Maßnahmen bleiben oft ohne Wirkung

Als der vorläufige Prüfbericht des Bundesrechnungshofs zu diesem Thema im vergangenen November ungewollt publik wurde, hielt sich die Behörde mit Äußerungen zurück. Man wolle erst die Stellungnahme der Bundesagentur für Arbeit (BA) durchlesen und einarbeiten, hieß es. In der fertigen Auswertung steht nun: „Die Bundesagentur und das Bundesministerium teilen unsere Bewertung.“ Der Rechnungshof schließe seine Prüfung ab, werde aber beobachten, ob „die Jobcenter in angemessener Weise auf unsere Feststellungen und Empfehlungen reagieren“.

Dem fertigen Bericht nach gefährden schluderige Jobcenter-Mitarbeiter die Wirkung von arbeitsmarktpolitischen Maßnahmen in mehrfacher Hinsicht: Bei nicht einmal jedem zweiten der fast 500 untersuchten Fälle wurde kurz vor dem Ende einer Maßnahme ein Gespräch mit dem Leistungsbezieher geführt, wie es im Anschluss weitergehen soll. Bei fast jedem Dritten wurden die neu gewonnenen Qualifikationen nicht im IT-System dokumentiert und die Profile der Leistungsempfänger dementsprechend nicht überarbeitet.

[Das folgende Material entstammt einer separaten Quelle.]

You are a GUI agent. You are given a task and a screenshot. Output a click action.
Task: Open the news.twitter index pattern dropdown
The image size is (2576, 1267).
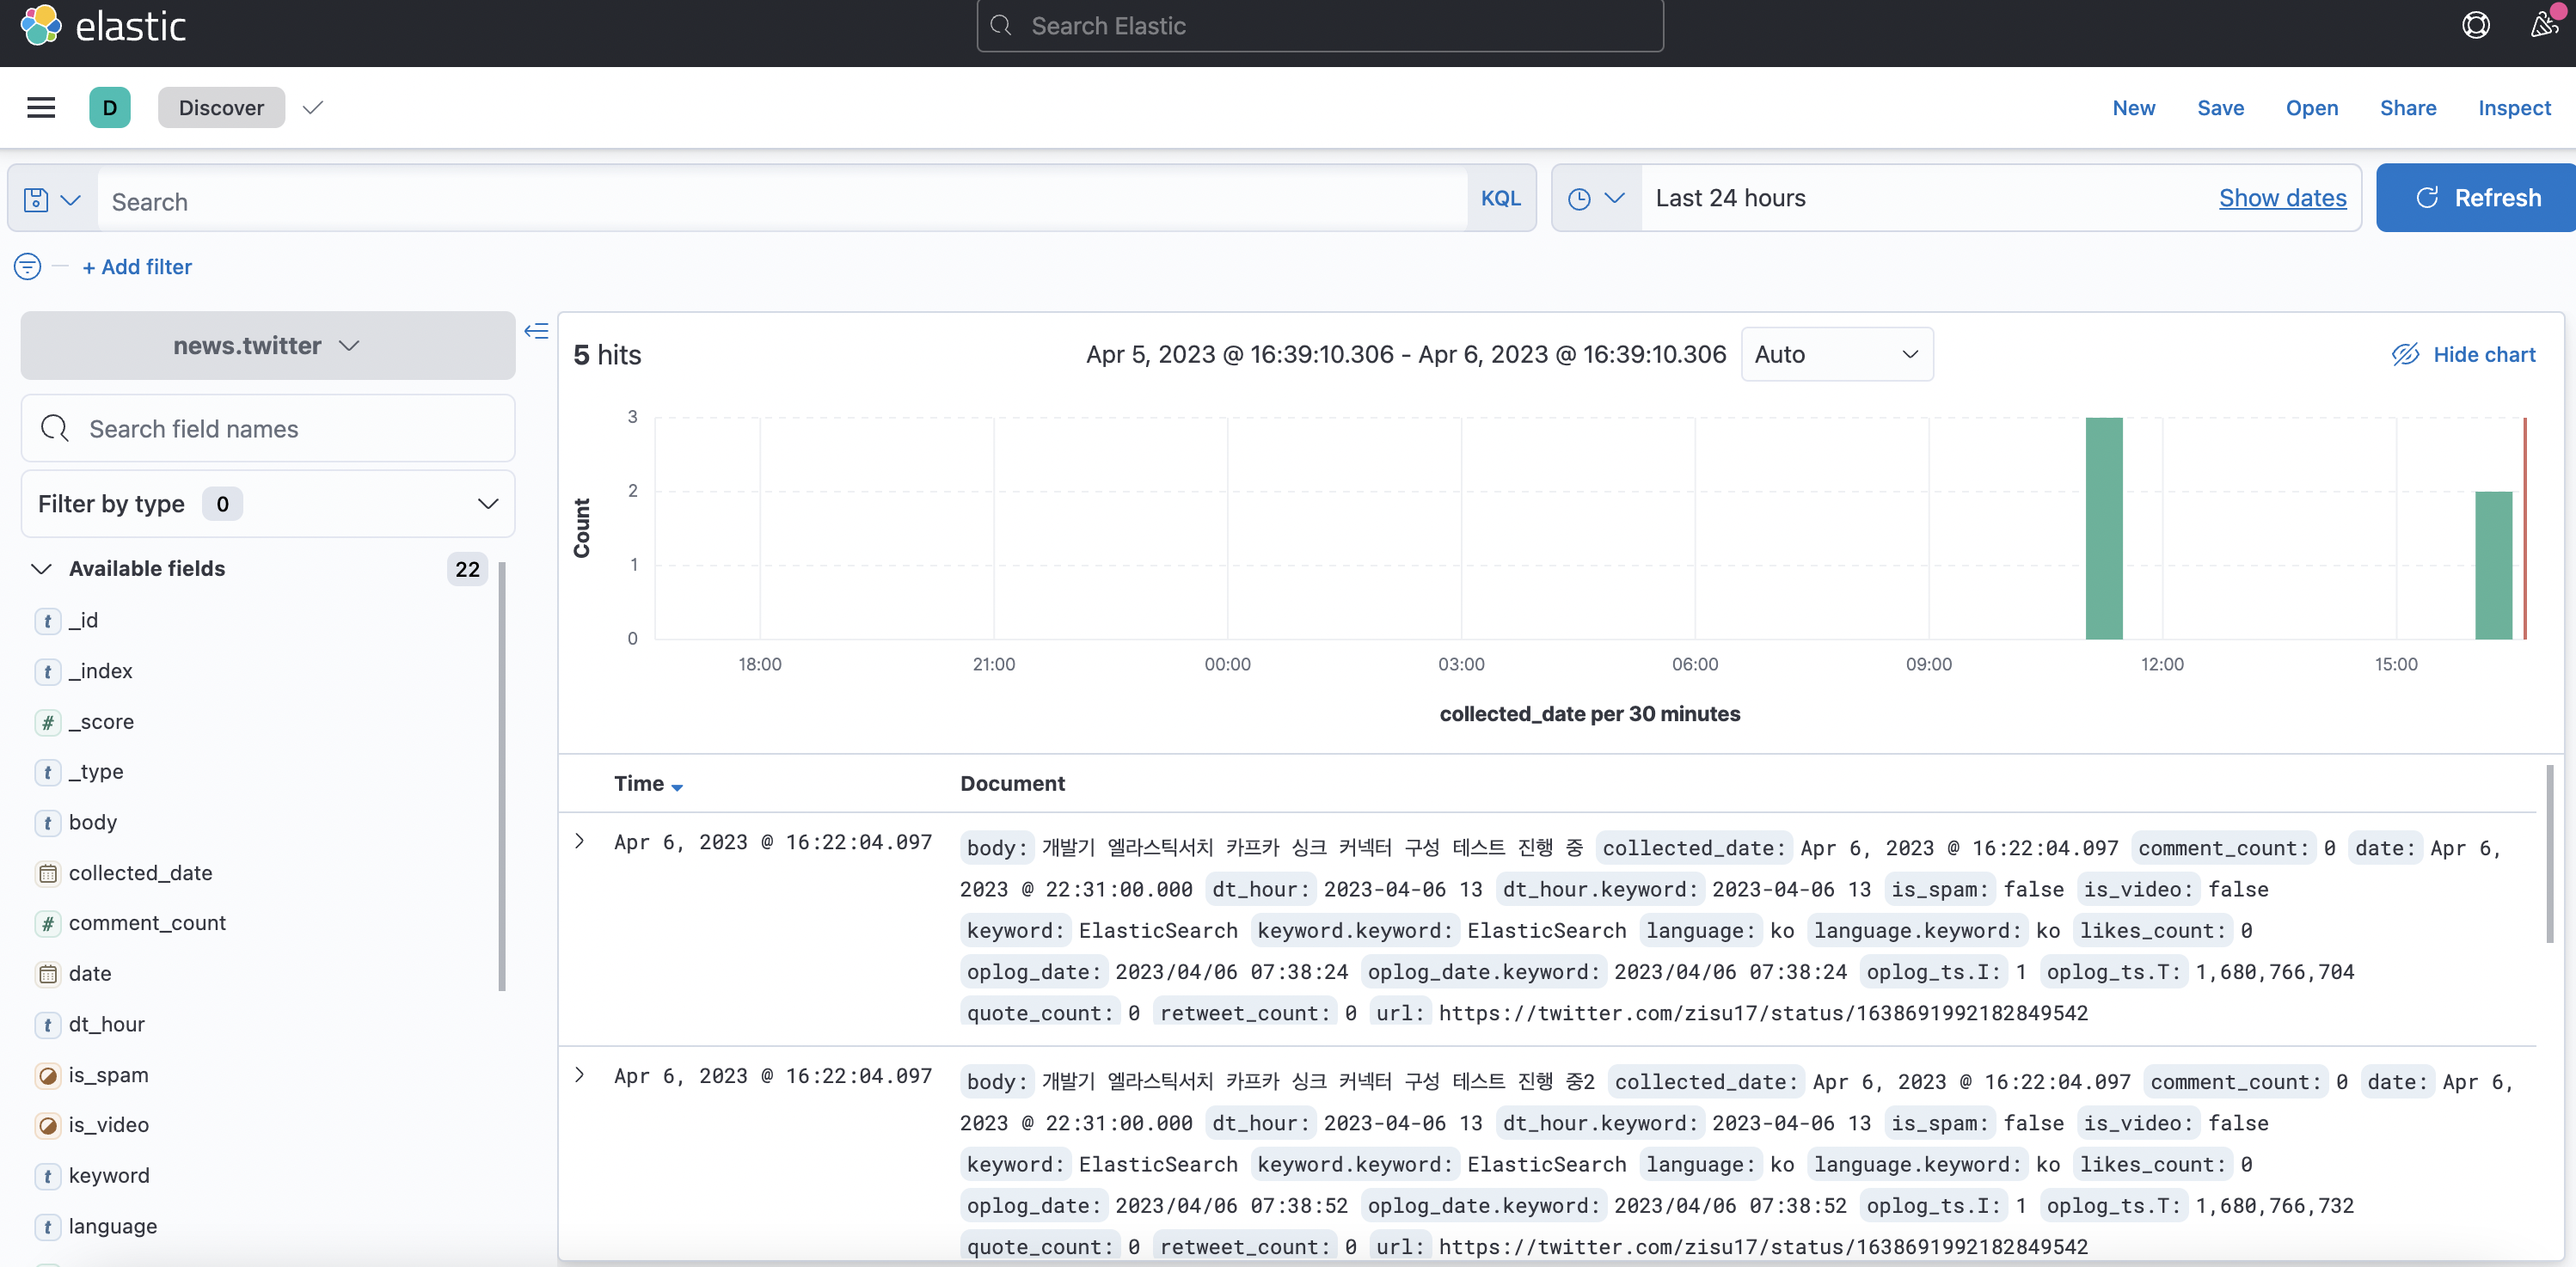[267, 346]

Mit der Folge, dass es womöglich zu keinen Fortschritten kam.

Die erworbenen Erfahrungen und Kenntnisse würden also trotz des finanziellen Aufwands und trotz des Einsatzes der Leistungsbezieher oft nutzlos bleiben, was der Motivation der Hartz-IV-Bezieher schaden und ihre Arbeitslosigkeit weiter verfestigen würde. „Zudem besteht die Gefahr, dass Leistungsberechtigte wiederholt an gleichen oder vergleichbaren Maßnahmen teilnehmen“, heißt es in dem Bericht. Ohne dass die Jobcenter die Sinnhaftigkeit einer wiederholten Teilnahme hinterfragen würden.

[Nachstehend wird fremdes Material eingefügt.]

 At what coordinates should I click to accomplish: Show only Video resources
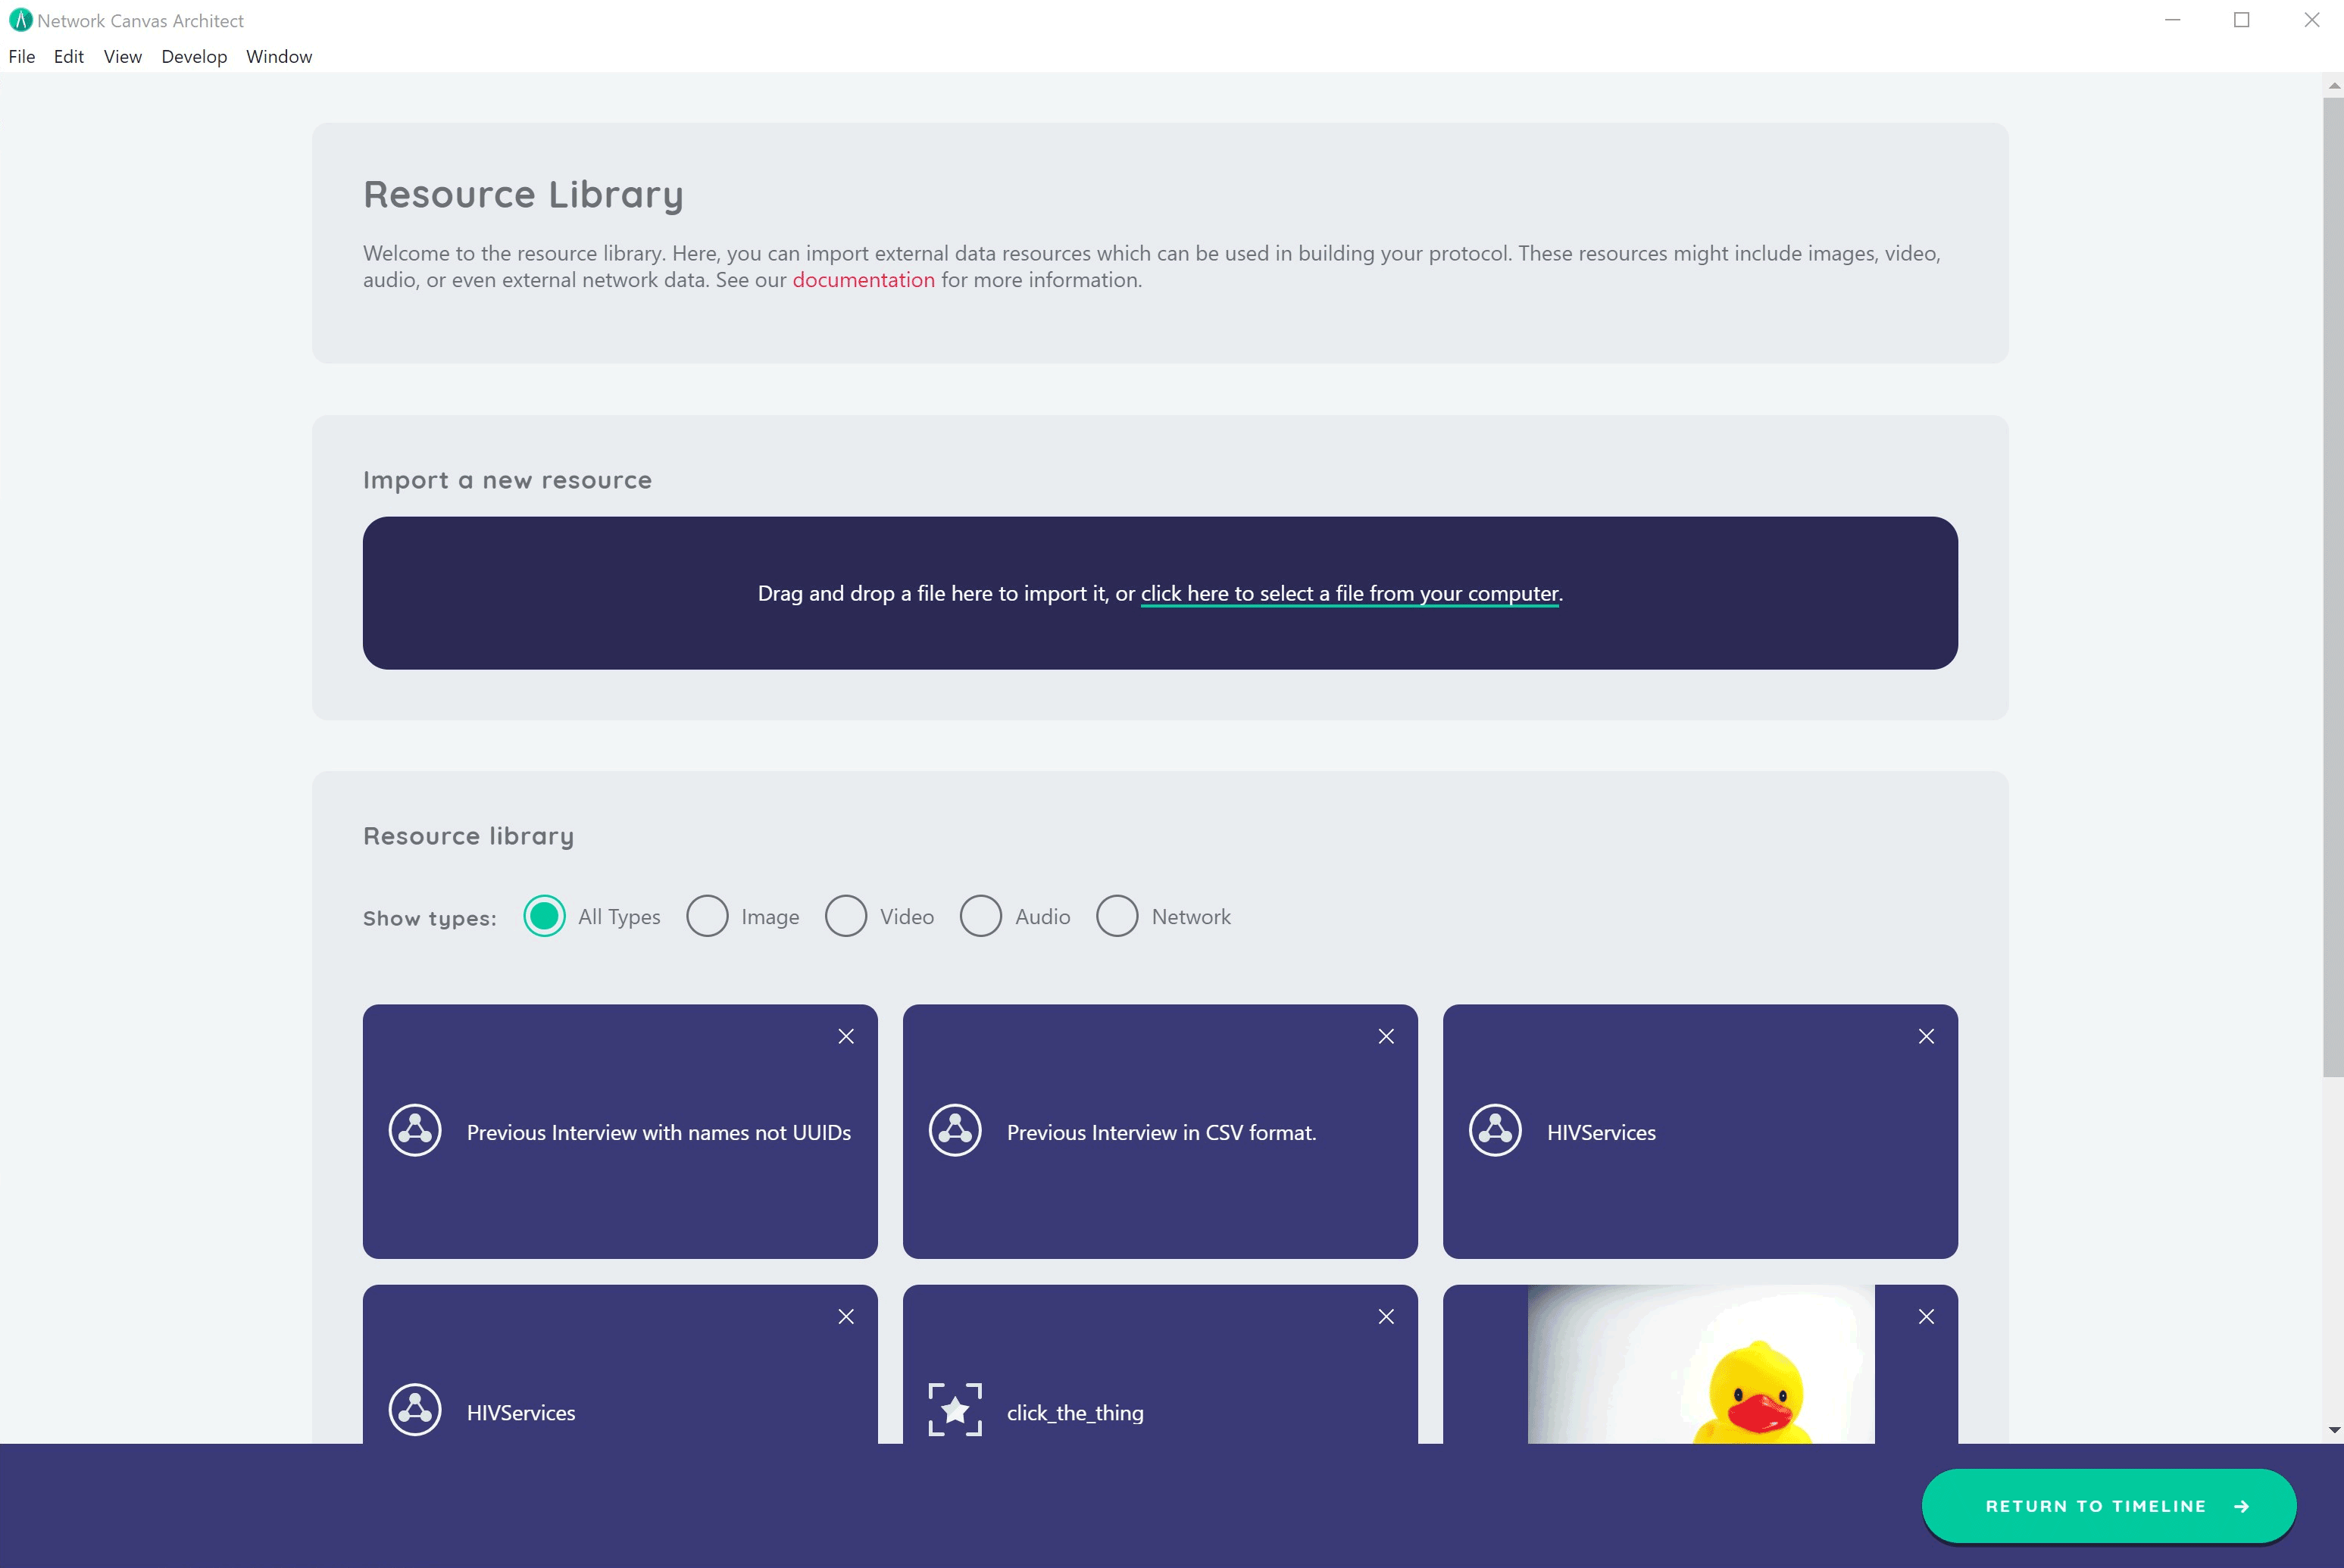(846, 916)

Weiterbildung wird zum Wahlkampfthema

Die Kosten für Maßnahmen hätten bei den untersuchten Fällen zwischen rund 180 Euro (Ein-Euro-Job) und rund 11 718 Euro (Weiterbildung) pro Teilnehmer gelegen. Ein Jobcenter habe für die Qualifizierung zur Berufskraftfahrerin beispielsweise gut 9300 Euro gezahlt. In diesem Fall habe der Vermittler aber nicht nur versäumt, die Fortbildung auszuwerten. Er habe vorher auch nicht geprüft, dass seine Kundin aus gesundheitlichen Gründen Probleme beim Autofahren hat.

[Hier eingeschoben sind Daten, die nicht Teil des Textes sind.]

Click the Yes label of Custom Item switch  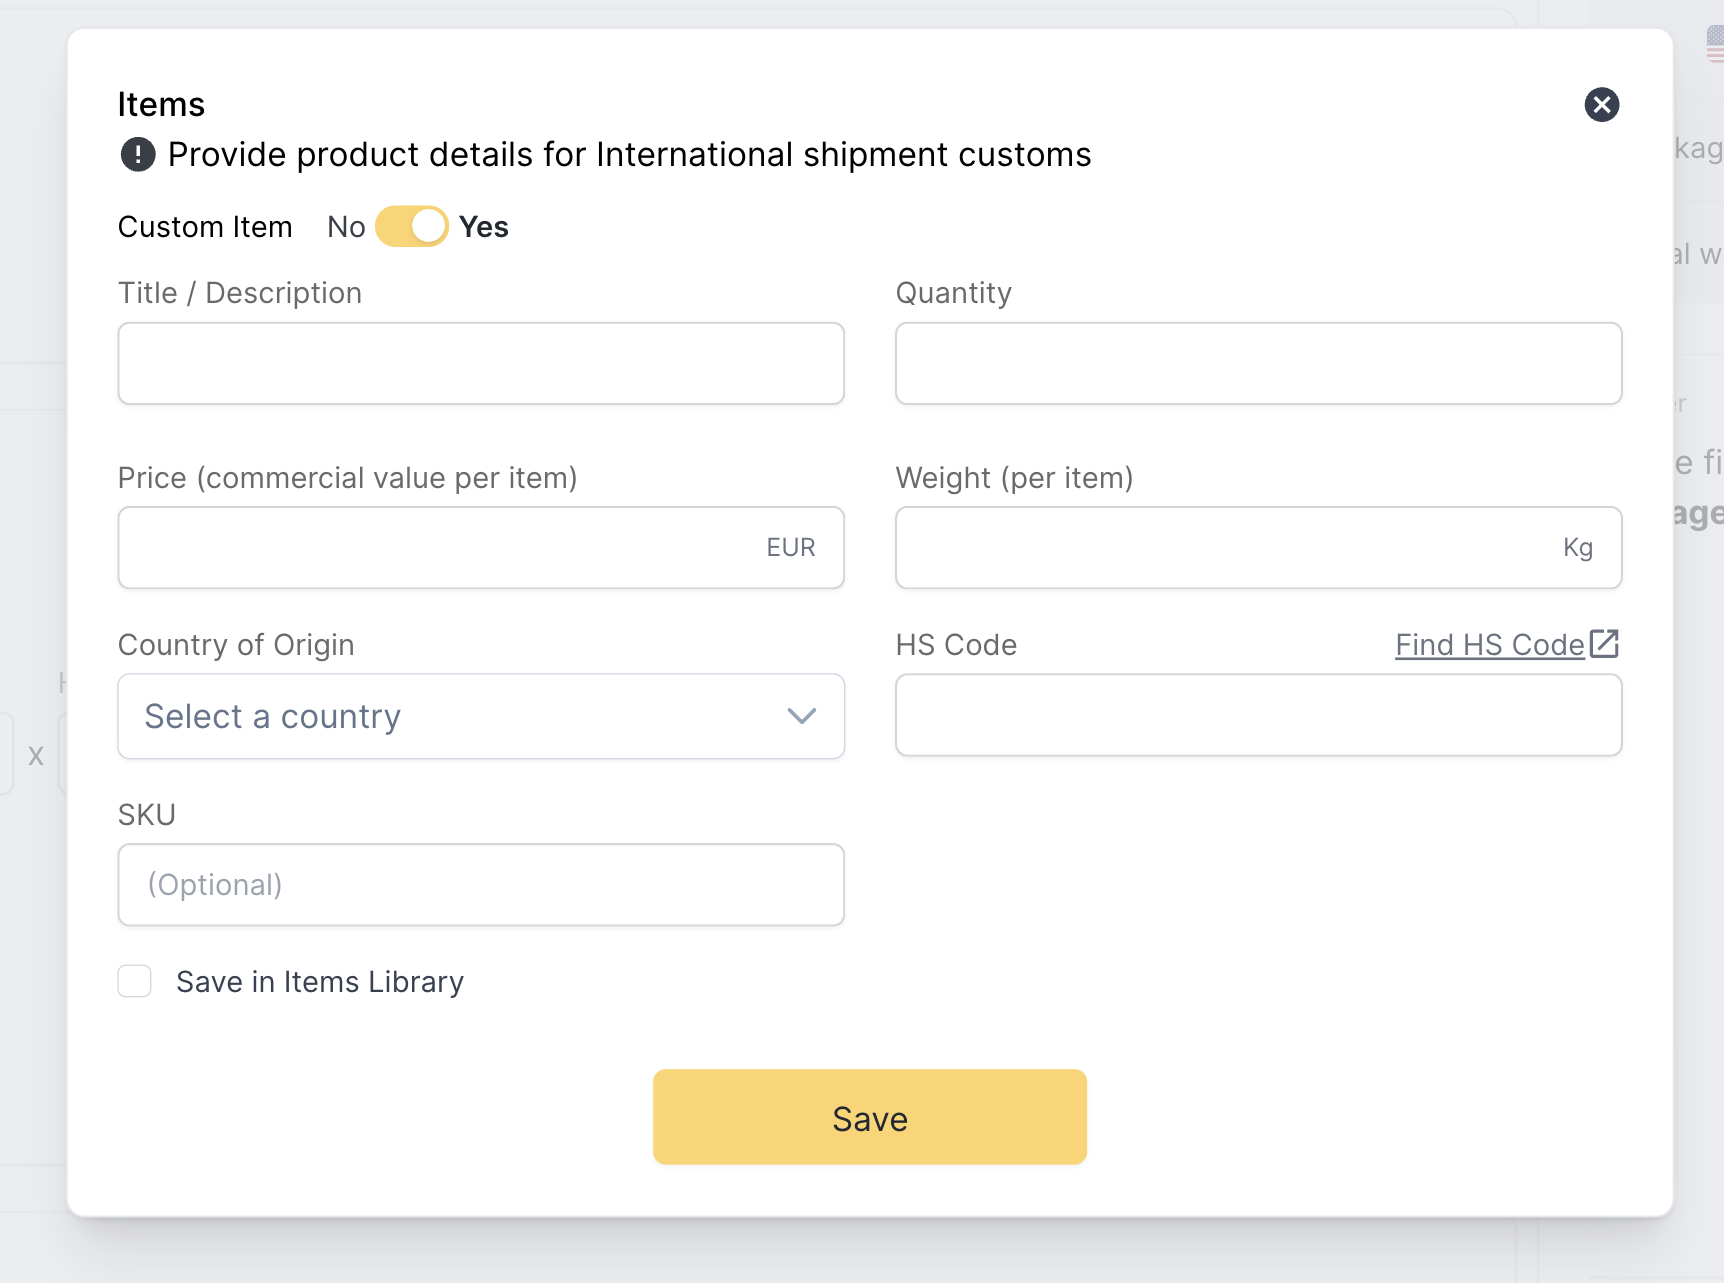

Der Endbericht fällt in eine Zeit, in der Weiterbildung zum Wahlkampfthema geworden ist. SPD-Kanzlerkandidat Martin Schulz schlägt vor, dass Arbeitslose bis zu 48 Monate lang vom Staat unterstützt werden, wenn sie sich weiterbilden. Dabei müsste der Fokus aus Sicht von Brigitte Pothmer, arbeitsmarktpolitische Sprecherin der Grünen, woanders liegen. Hochproblematisch sei vielmehr, dass „Geringqualifizierte, Migranten oder ältere Arbeitslose“ zu selten eine Qualifizierung angeboten bekämen. Knapp 60 Prozent der Langzeitarbeitslosen hätten zudem keine Berufsausbildung , jeder Fünfte keinen Schulabschluss. Weiterbildungen für Arbeitslose seien wichtig – aber „vor allem im Hartz-IV-System“, sagt sie. Wobei hier anscheinend noch viel zu tun ist.